Yes you can nail through the foam once it's set up. It takes a several hours for the foam to fully cure so you may want to wait 24 hours before trimming any excess.
Dear Christopher: Great idea to air-seal and insualte the framing and trim around your windows, plus you picked the right version of Great Stuff. The 'Window and Door' variant remains flexible after it cures to avoid cracks as things expand and contract, e.g. around your stone walls and wood windows. The number of cans you will need depends on the cubic inches you need to fill. The team at Fine Homebuilding ran a test a few years ago -- here are their results plus some tips: (1) Standard cans with the straw applicator produce 36 cubic inches per ounce. With a 16 ounce can this equals 576 cubic inches or 1/3 cubic feet. (2) The larger 'pro' cans that are used with a gun instead of a straw increase the yield by 33%. A 'Pro gun' also makes application much easier compared to the small straw on the consumer cans. (Pro cans and guns are available at Home Depot, in addition to consumer cans with the straw.) (3) Great Stuff is a one-component foam that uses moisture in the air to cure. If you spritz the foam with a little water after you apply it, you can boost the volume by 73% (gun) to 92% (straw). This also improves the density of the cured foam and accelerates the curing process. (4) Results with a spritz of water, 'Pro' cans with the gun will yield 83 cubic inches per ounce, and the straw cans yield 69 cubic inches per ounce. With a 24 ounce can and a gun, this equals 1,992 cubic inches or 1.15 cubic feet. With a 16 ounce can and a straw, this equals 1,104 cubic inches or .64 cubic feet (5) To fill a larger hole, apply one layer of foam, spritz it with water and let it cure. Then repeat the process. Do not try to fill a large hole or gap in one go; the foam will not cure properly. (6) Cured Great Stuff foam is very flammable (including the 'Fireblock' version) and will ignite at just 240 degrees F. This is significantly lower than the ignition temp for wood. Do not install it near anything that might get hot. Large areas in a home, garage, basement or storage area must be covered by an approved thermal barrier, e.g. 1/2" drywall. (7) Great Stuff sticks tenaciously to everything, including painted surfaces, carpet, your hair and hands, etc. No standard solvent will dissolve it; you have to let it cure, then scrap, sand or scrub it off. So wear gloves and eye protection, and tarp off anything nearby when you spray it. I hope this is helpful, Mark
It would certainly seal those gaps, but this is designed to be a more permanent seal not a temporary seal. So if you want to remove the window unit, you would have quite a project cleaning up the leftover foam . If you are using a window unit in a garage or another location whee you do NOT plan on removing it, I would probably use this product.

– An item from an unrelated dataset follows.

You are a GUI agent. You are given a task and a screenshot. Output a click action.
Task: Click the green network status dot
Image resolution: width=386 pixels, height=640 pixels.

It can, but it is a messy and lengthy process. Much worse than removing "popcorn" ceiling. Any finished surfaces may require sanding and refinishing
It could seal such an opening, but you will need to apply in layers. Allow the first layer to expand and solidify, then apply the next. If you attempt to fill a large opening at once, you may fill it, but when it expands you will have a balloon effect, not a flat surface that matches the stucco
Dear Aryadne: No, Great Stuff foam degrades outdoors, particularly if exposed to sunlight. Use stucco patch, e.g. La Habra Model # 3324-00097, Home Depot Internet #205128835, UPC Code # 748727868342, which is available in a range of colors. Or Sika Model # 503333, Home Depot Internet #206508299, UPC Code # 033886088442 Store SKU #1001662092 I hope this is helpful,, Mark
I'm very confident it is. This stuff doesn't expand (designed so it will not distort window frames, etc.) Because it doesn't expand, make sure you fill the entire void. This will end up with a fairly tough "skin", which for your application, would be best if you do not cut it. The foam under the skin, is an open type foam, so it could retain water. They make another product which is very similar, but it expands. I'm thinking your threshold should be robust enough to withstand the expanding foam, (which should seal better), as long as you don't have to trim it back, and cut the skin.
So far it has not. I have used it before and had no problems.
That depends on if you have voids or not. This would be better than caulking to fill voids than caulking would, however, if it is just seams that leak, caulking would be better.